> [What you are asked to do]: What you return must match the listing below exactly.
BEGIN
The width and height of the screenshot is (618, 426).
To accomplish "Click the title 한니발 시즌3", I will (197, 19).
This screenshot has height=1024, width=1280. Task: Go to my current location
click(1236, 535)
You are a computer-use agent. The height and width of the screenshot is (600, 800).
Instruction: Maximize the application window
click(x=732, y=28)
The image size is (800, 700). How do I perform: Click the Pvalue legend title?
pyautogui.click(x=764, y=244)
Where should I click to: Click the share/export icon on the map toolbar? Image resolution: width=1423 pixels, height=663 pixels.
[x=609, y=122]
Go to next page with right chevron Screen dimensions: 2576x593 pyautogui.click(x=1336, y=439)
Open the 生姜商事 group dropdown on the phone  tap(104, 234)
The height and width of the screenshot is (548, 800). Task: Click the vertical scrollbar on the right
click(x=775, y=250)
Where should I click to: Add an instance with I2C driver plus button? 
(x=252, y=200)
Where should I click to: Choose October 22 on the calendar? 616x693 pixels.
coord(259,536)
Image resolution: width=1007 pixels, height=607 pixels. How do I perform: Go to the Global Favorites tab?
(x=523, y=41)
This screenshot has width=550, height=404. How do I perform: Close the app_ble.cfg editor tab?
END
> [Solution]:
The width and height of the screenshot is (618, 426).
To accomplish "Click the title 한니발 시즌3", I will (197, 19).
This screenshot has height=1024, width=1280. Task: Go to my current location
click(1236, 535)
You are a computer-use agent. The height and width of the screenshot is (600, 800).
Instruction: Maximize the application window
click(x=732, y=28)
The image size is (800, 700). How do I perform: Click the Pvalue legend title?
pyautogui.click(x=764, y=244)
Where should I click to: Click the share/export icon on the map toolbar? Image resolution: width=1423 pixels, height=663 pixels.
[x=609, y=122]
Go to next page with right chevron Screen dimensions: 2576x593 pyautogui.click(x=1336, y=439)
Open the 生姜商事 group dropdown on the phone  tap(104, 234)
The height and width of the screenshot is (548, 800). Task: Click the vertical scrollbar on the right
click(x=775, y=250)
Where should I click to: Add an instance with I2C driver plus button? 
(x=252, y=200)
Where should I click to: Choose October 22 on the calendar? 616x693 pixels.
coord(259,536)
Image resolution: width=1007 pixels, height=607 pixels. How do I perform: Go to the Global Favorites tab?
(x=523, y=41)
This screenshot has width=550, height=404. How do I perform: Close the app_ble.cfg editor tab?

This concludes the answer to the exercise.